The Feather, pop cocoon
The Feather, pop dans la tradition cocoon et harmonies, est un solo rêveur signé Thomas Médard, musicien de Dan San et d’une mélancolique jeunesse.
Thomas habite Amercoeur, bout de colline qui observe les toits inégaux de Liège. Dans un appart logé en dessous de la maison du frère aîné: premier indice d’une histoire de famille et de refuge. « Je suis né à La Citadelle à Liège le 4 octobre 1987 mais j’ai grandi à la campagne, à Olne, pas loin de Verviers, une manne verte bordée d’une rivière. C’est seulement l’année dernière que je suis revenu vivre à Liège: même si j’adore le stop, les transports en commun et les rencontres qu’ils occasionnent, c’était plus pratique de gérer depuis la ville les répétitions et mon boulot chez JauneOrange, à la fois label indépendant, booker et agence de management. » Depuis la cuisine, l’oeil de Thomas glisse sur les baraques dépareillées des environs, « quartier populaire qui n’est pas encore habité par les bobos ». Raccord à la pièce où il travaille sa musique sur PC et Cubase: ici, rien de Mac ou de flash, de pose ou d’imposé.

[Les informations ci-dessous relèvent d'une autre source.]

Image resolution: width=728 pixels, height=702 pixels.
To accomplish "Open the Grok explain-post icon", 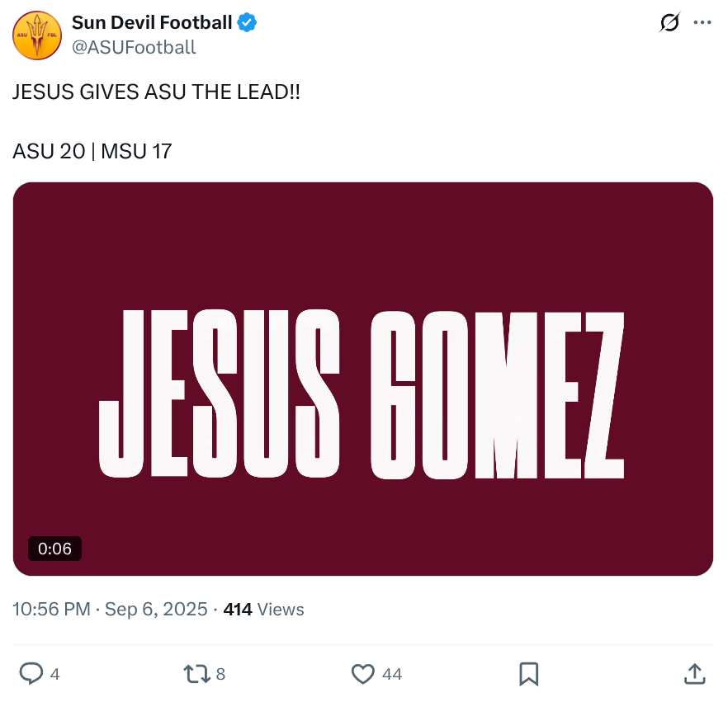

Sur une étagère, des pockets à la mode ancienne –« je ne photographie qu’en argentique »– et pour y penser longuement, un canapé expérimenté. Posés contre un mur, un clavier d’occase et une six cordes usagée, elle aussi acquise pour deux francs trois sous dans une brocante.
Paru à l’automne, l’album de The Feather, Invisible, a été en grande partie bouclé dans cet espace modeste, Thomas en conduisant, à l’exception de trois batteries et du violon, le chant et les multiples instruments. Le disque induit quelque chose d’également intime, réseau de mélodies oniriques cuites vapeur, sans graisse inutile. Les titres creusent un état proche de l’hypnose consentie, distillant des voiles de bonheur opiacé sans en importer les effets secondaires. Thomas et son impressionnante pompadour de cheveux dégagent le même karma indiciblement cool, rayons de positive attitude. Vous avez dit harmonie? « Chez mes parents, qui travaillent tous les deux dans le social, on écoutait beaucoup les monstres du folk, Crosby, Stills & Nash, Simon & Garfunkel. Mon oncle, à la personnalité complexe, débarquait en jouant du blues. J’observais dans mon coin. Mon père a toujours été un curieux absolu de musique et le support de mes parents pour mes choix, total. D’ailleurs, lorsque The Feather a joué en décembre au Glimps à Gand, ils sont venus nous y voir, prenant une chambre en ville pour assister à l’intégralité du festival. »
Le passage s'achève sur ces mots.